Jennifer, did anybody write back to say, you know, lighten up, mom. You know, lighten up. And there's another aspect of this which you actually alluded to in the piece; this whole question of do we really want to go back to the days when, you know, the girls had all the burden of sexuality but none of the pleasures of it? That, you know, that there was this demarcation where girls were not supposed to be interested in sex when, of course, they are? You know, there are extremes of this and other cultures that we would find appalling. But did anybody say, oh, you know, lighten up. Come on, Jennifer.
Ms. MOSES: Everybody said everything. In fact, the left it's interesting because I consider myself politically kind of lefty and the lefties sort of really demonized me as the voice of, you know, quote/unquote, "family values," let's make everybody look like the Osmond's', whoever they were Donny, Marie. And what I'm really trying to emphasize is that how we dress and how young ladies and teenagers 20-somethings dress. I have no problem with women being themselves and their clothing styles, but clothing absolutely does send a message and if the messages is come grab my butt, I don't think we should be encouraging our youth to project that.
That said, I want to go back just quickly to something Dani said, which is interesting. In her culture she says it's getting out of control. But in my mind I think this is a problem or a phenomenon, if you will, that cuts across all cultural, racial and socioeconomic lines. I don't see it as belonging to one group or another of us. I think it's the entire culture is pervaded with these clothing styles because sex sells and the clothing manufacturers and others are making a lot of money off women's desire to be sexually attractive.
Ms. STEINER: You know, one thing that I think people find disturbing about this topic is the idea that moms are encouraging their daughters to dress in a way that it is too provocative. And, you know, there's a difference. When I was a girl we had to hide it from our moms and sneak out. And it seems like it's happening now in full view of the mothers.
MARTIN: What are you talking about? Dani said, it's sometimes the moms that are...
Ms. STEINER: Right. It's true.
MARTIN: You know, this has become a staple of some of these reality shows. I mean how many times a year does one of these shows have like the children hauling the mother in front of somebody like a Dr. Phil to say, you know, mom we'd really appreciate it if you'd stop dressing like that, so.
Ms. STEINER: Right. And I think that that is what some people find so disconcerting. And I have a daughter who's 12, who's very tall and, you know, experienced a transformation this year where she went in the of course of what seemed like a few weeks from a girl to a teenage girl. And the first time that I really saw her dressed in kind of her new clothing with a little bit of makeup on it took my breath away. It was a thrill. And I wonder if this is kind of a mom competitiveness sort of thing, perhaps.

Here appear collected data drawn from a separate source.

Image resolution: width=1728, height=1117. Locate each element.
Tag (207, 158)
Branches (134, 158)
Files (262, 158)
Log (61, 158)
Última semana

And I hate to shine the spotlight on myself and other moms in this way because it's not very flattering but, you know, just as our attractiveness is fading or we're accepting that it's fading, do we get kind of a real jolt from seeing how beautiful and attractive our daughters are? And is that part of the problem? Do we feel reenergized and like we're somehow better moms by helping our daughters be so attractive, even if we cross a line and have them go a little bit too far?
MARTIN: That's the question I wanted to sort of conclude on is, what's the answer here? Because we can all say what we think is appropriate in our own households. I think the question becomes the larger social context in which our kids are operating. So that's the question I have. And Dani raises this whole question of Big Mama on the block who had the moral authority to say, you know, this really isn't appropriate; doesn't exist anymore or if she does, has been cursed out so many times by people telling her to mind her own business that she's probably not weighing in.
So I'd like to ask each of you in the minutes that we have left to ask what do you think is the way to address this? You know, what do you think? Jennifer, you started this so you can tell us...
Ms. MOSES: Oh, yeah. Sorry.
(Soundbite of laughter)
MARTIN: What do you think? What do you recommend? What would you wish?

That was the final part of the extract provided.